Among the lines below, count those with "will". Give the total alone.
..............................
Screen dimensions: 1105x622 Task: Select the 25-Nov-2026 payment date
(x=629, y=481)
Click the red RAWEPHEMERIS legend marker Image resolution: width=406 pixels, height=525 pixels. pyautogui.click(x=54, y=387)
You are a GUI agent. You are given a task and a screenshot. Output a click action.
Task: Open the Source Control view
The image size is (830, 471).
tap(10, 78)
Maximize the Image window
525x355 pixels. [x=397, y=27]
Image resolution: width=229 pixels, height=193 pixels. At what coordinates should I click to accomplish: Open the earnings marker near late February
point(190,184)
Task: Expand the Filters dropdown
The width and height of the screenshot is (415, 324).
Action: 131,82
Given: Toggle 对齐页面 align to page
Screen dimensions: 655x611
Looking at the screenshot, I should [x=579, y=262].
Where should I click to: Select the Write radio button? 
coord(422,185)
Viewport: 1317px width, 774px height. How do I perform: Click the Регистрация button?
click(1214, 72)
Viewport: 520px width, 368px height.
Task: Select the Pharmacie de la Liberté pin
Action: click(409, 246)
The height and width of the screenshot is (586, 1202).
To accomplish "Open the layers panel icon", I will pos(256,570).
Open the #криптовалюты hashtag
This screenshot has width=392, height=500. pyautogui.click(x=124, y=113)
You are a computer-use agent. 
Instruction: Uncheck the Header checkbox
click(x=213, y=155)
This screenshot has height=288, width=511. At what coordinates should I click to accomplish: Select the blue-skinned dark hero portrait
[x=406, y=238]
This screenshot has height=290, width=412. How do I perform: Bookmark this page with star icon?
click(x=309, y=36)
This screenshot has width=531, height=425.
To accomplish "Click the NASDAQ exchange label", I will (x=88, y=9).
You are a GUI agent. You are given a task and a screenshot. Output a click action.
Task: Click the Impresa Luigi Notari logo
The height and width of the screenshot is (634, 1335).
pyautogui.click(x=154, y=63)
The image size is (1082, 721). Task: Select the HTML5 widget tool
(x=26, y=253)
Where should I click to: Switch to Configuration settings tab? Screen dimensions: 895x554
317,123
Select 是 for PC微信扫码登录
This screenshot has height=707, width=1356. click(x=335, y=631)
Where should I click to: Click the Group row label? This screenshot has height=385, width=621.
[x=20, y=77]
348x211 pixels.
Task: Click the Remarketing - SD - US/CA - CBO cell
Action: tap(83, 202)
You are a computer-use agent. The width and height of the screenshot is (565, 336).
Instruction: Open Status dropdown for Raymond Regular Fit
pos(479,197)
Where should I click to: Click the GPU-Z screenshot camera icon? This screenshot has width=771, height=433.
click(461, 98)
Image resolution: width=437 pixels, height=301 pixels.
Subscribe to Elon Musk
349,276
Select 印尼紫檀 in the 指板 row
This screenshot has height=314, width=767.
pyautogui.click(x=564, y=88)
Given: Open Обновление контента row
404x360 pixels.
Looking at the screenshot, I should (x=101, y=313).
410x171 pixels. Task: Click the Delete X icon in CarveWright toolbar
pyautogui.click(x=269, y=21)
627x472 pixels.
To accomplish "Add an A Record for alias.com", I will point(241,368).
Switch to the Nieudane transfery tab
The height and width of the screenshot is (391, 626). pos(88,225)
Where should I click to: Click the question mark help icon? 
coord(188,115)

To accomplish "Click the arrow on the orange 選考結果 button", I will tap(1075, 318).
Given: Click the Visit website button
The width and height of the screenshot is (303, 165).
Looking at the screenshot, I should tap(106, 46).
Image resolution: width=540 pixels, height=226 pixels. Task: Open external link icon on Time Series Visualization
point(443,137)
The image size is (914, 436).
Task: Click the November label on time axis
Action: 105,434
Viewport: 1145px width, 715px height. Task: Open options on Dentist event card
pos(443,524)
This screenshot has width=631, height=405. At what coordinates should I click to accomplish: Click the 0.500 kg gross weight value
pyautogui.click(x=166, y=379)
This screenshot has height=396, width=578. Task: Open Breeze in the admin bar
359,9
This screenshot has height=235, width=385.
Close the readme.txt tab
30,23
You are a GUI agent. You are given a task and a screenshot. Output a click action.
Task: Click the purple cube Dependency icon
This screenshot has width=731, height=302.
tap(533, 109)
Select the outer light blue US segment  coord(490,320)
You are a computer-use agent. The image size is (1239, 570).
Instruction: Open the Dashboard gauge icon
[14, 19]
..............................
> Task result: 4